Em Paris, pensou-se de modo diferente. Sonhou-se com uns Jogos Olímpicos de Verão com outra configuração, situando o epicentro naquilo que é a marca identitária da cidade: o rio Sena. E promoveu-se uma candidatura inovadora. Que saiu vencedora. Desta vez, não se construiriam obras faraónicas que, passados os eventos, mais parecem mastodontes sem qualquer utilidade ou sentido estético, mas pensar-se-ia tudo a partir de um caudal que, depois de despoluído, acolheria a sessão de abertura e seria a base a partir da qual se fariam algumas provas (como o triatlo, por exemplo).
O investimento é gigantesco: 1,4 biliões de euros.
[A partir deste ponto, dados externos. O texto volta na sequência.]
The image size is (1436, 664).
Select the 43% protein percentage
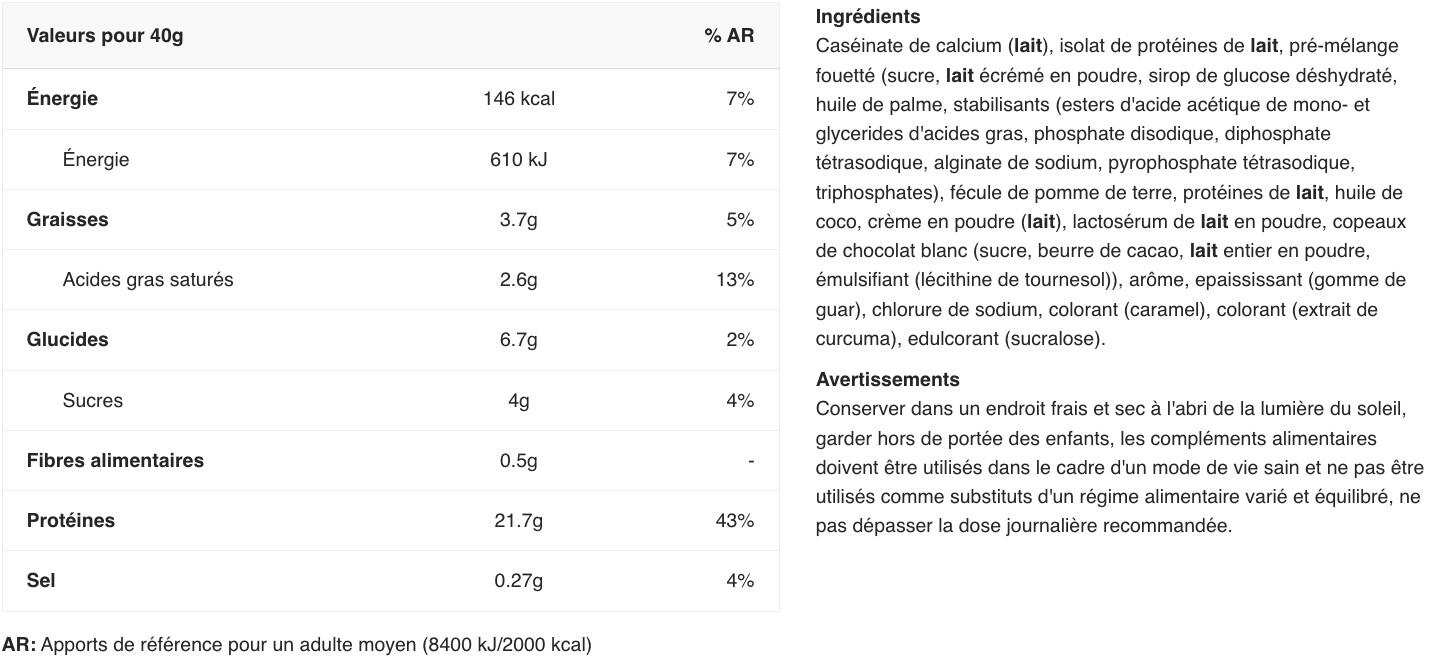pos(734,521)
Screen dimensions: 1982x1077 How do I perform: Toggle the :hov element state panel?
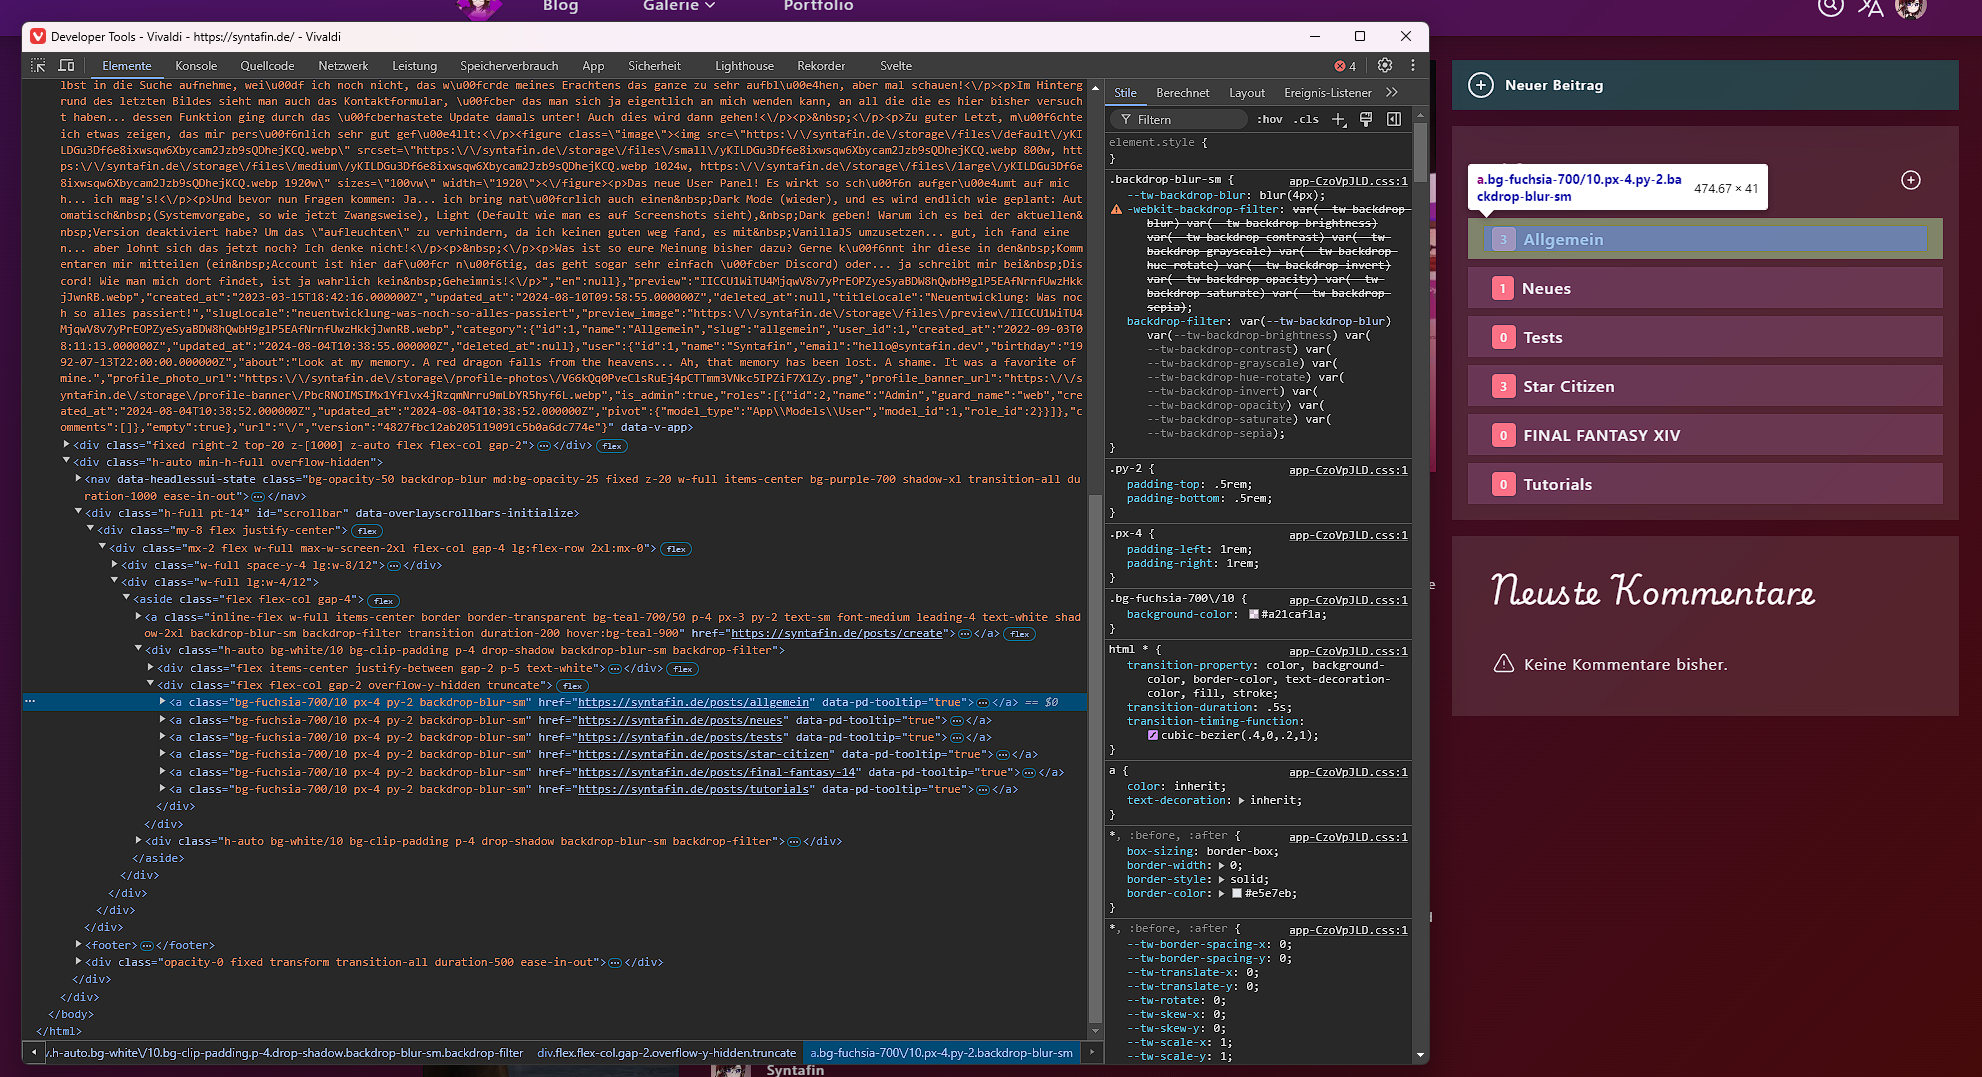[1270, 120]
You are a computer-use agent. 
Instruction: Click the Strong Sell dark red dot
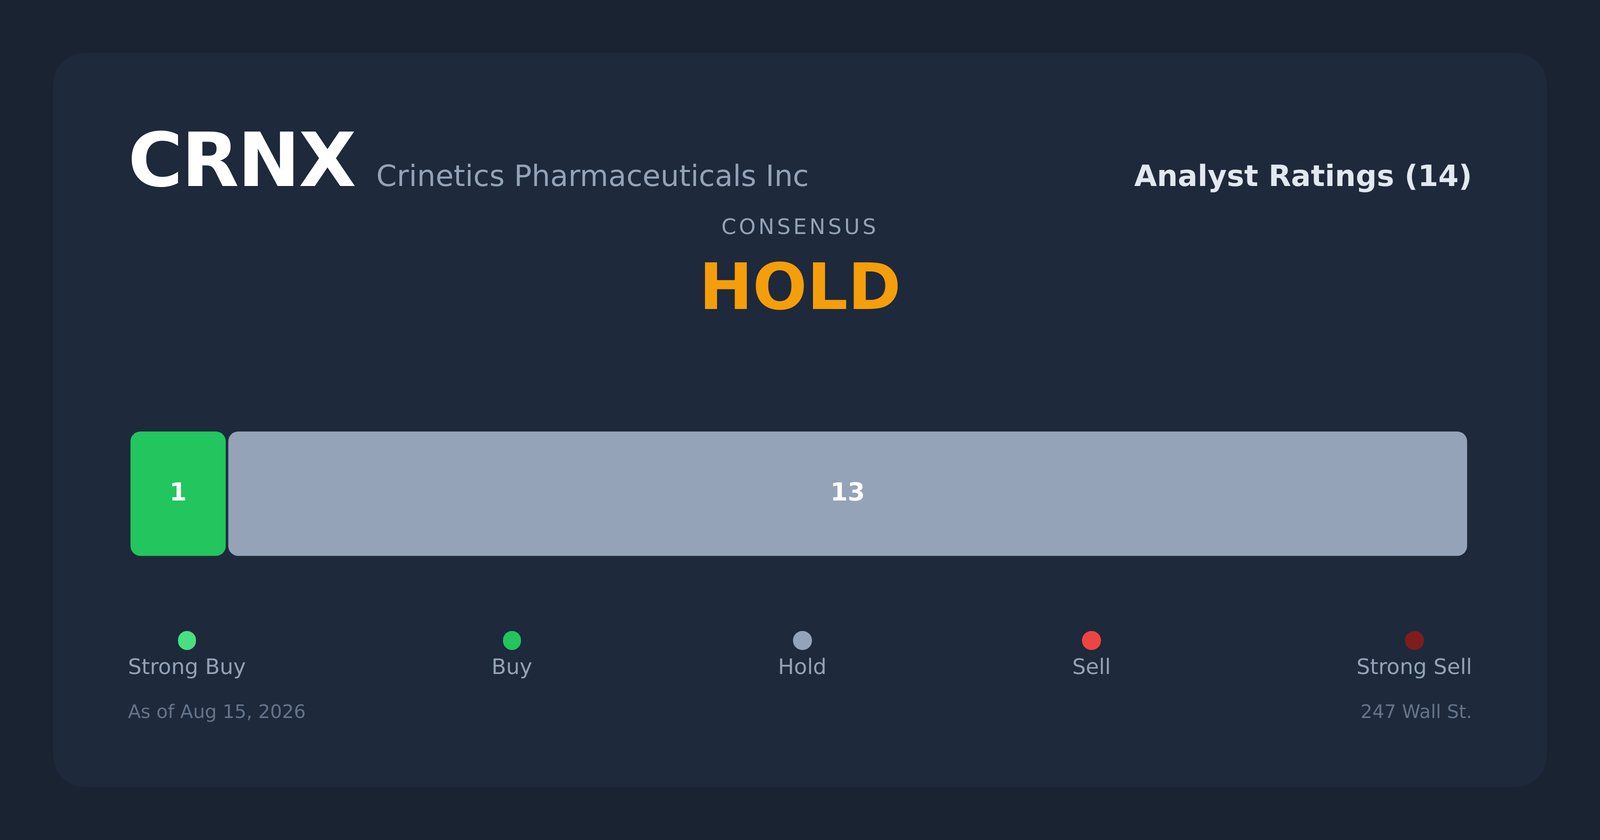(1414, 640)
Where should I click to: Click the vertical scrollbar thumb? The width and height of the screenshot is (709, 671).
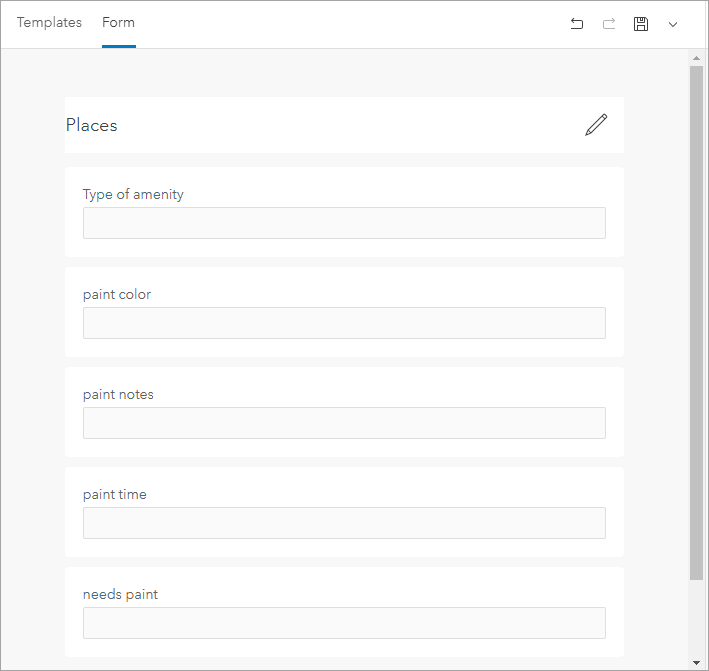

Mas marcará uma nova vida para a capital francesa. No mês passado, as autoridades locais desafiaram a revista "Time" a ver as obras e o resultado dessa reportagem compõe a belíssima capa da edição desta semana. No relato, ressalta a ideia de que o futuro de uma grande cidade também se faz recuperando o passado, criando a partir daí novas marcas.
Depois das olimpíadas, vão nascer no rio 26 piscinas, quatro em pleno centro de Paris. Não é de um regresso a um período em que foi possível nadar no Sena que falamos. O que está em causa é a projeção num futuro feito de preocupações sustentáveis e de ações em prol da qualidade de vida das pessoas que habitam espaços públicos.
Recuperar rios de grandes cidades proporcionando a respetiva usufruição por parte dos cidadãos não é uma novidade. Zurique, Munique e Copenhaga fizeram isso. Em Paris, a obra é mais grandiosa pela extensão do Sena. Coincidido o final dos trabalhos com o início dos Jogos Olímpicos de Verão, a projeção do que se fez será maior. Espera-se, pois, um efeito de contaminação a outras cidades.